The ladder of abstractions in category theory starts with categories, then functors, then natural transformations. Unfortunately, natural transformations don’t seem very natural when you first see the definition. This is ironic since the original motivation for developing category theory was to formalize the intuitive notion of a transformation being “natural.” Historically, functors were defined in order to define natural transformations, and categories were defined in order to define functors, just the opposite of the order in which they are introduced now.

A category is a collection of objects and arrows between objects. Usually these “arrows” are functions, but in general they don’t have to be.

A functor maps a category to another category. Since a category consists of objects and arrows, a functor maps objects to objects and arrows to arrows.

A natural transformation maps functors to functors. Sounds reasonable, but what does that mean?

You can think of a functor as a way to create a picture of one category inside another. Suppose you have some category and pick out two objects in that category, *A* and *B*, and suppose there is an arrow *f* between *A* and *B*. Then a functor *F* would take *A* and *B* and give you objects *FA* and *FB* in another category, and an arrow *Ff* between *FA* and *FB*. You could do the same with another functor *G*. So the objects *A* and *B* and the arrow between them in the first category have counterparts under the functors *F* and *G* in the new category as in the two diagrams below.

A natural transformation α between *F* and *G* is something that connects these two diagrams into one diagram that commutes.

The natural transformation α is a collection of arrows in the new category, one for every object in the original category. So we have an arrow α_{A} for the object *A* and another arrow α_{B} for the object *B*. These arrows are called the *components* of α at *A* and *B* respectively.

Note that the components of α depend on the objects *A* and *B* but not on the arrow *f*. If *f* represents any other arrow from *A* to *B* in the original category, the same arrows α_{A} and α_{B} fill in the diagram.

Natural transformations are meant to capture the idea that a transformation is “natural” in the sense of not depending on any arbitrary choices. If a transformation does depend on arbitrary choices, the arrows α_{A} and α_{B} would not be reusable but would have to change when *f* changes.

The next post will discuss the canonical examples of natural and unnatural transformations.

Possibly my favourite intuition of what is a “natural transformation” is from Haskell.

Suppose you have two Haskell functors, F and G, with map functions that I’ll call mapF and mapG.

Consider the following function:

`eta :: forall a. F a -> G a`

Then the parametricity theorem (a.k.a. the “free theorem”; see Wadler’s paper “Theorems for Free”) states that for all functions f:

`mapG f . eta = eta . mapF f`

This is precisely the commutation square of a natural transformation! Intuitively, the function eta can’t look “inside” the functor, so it must commute with a type substitution. Or, to put it another way, that’s what the “forall” in the type of eta actually means.

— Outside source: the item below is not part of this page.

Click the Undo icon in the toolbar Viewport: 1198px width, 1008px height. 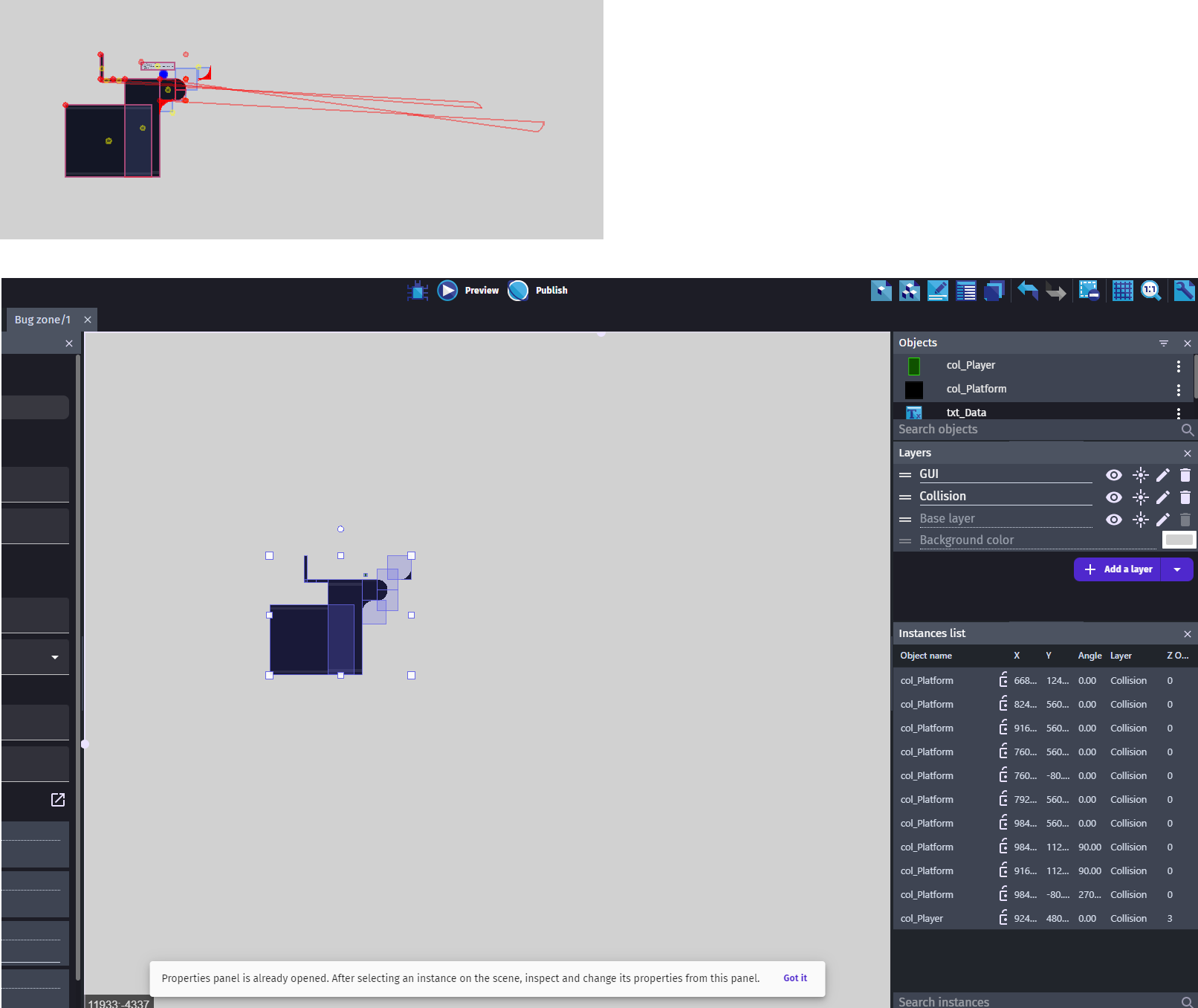(1028, 291)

Some criticisms of data analysis practices such as Andrew Gelman’s “garden of forking paths” and Simmons/Nelson/Simonsohn “researcher degrees of freedom” relate to the arbitrariness of choices made in the analysis (cutpoints/binning, exclusions etc). Are you aware of any attempts to formalise this notion of arbitrariness in data analysis in terms of natural transformations? I feel there could be some way to connect the two ideas but no idea what categories and functors would be involved.

Kit: That’s a very interesting question. In fact there is a paper that uses category theory to try to tell whether a statistical model makes sense.

“What is a statistical model?” by Peter McCullagh. The Annals of Statistics, 2002, Vol. 30, No. 5, 1225–1310

Is it helpful to think this way?

A and B are content. f transforms content. Functors F, G are two different wrappers for the content and f. The commuting diagram expresses the condition that transforming the content be independent of changing the wrapper. It is possible to change the wrapper first F(A) -> G(A) and then the content G(A) -> G(B) or change the content first F(A) -> F(B) and then the wrapper F(B) -> G(B).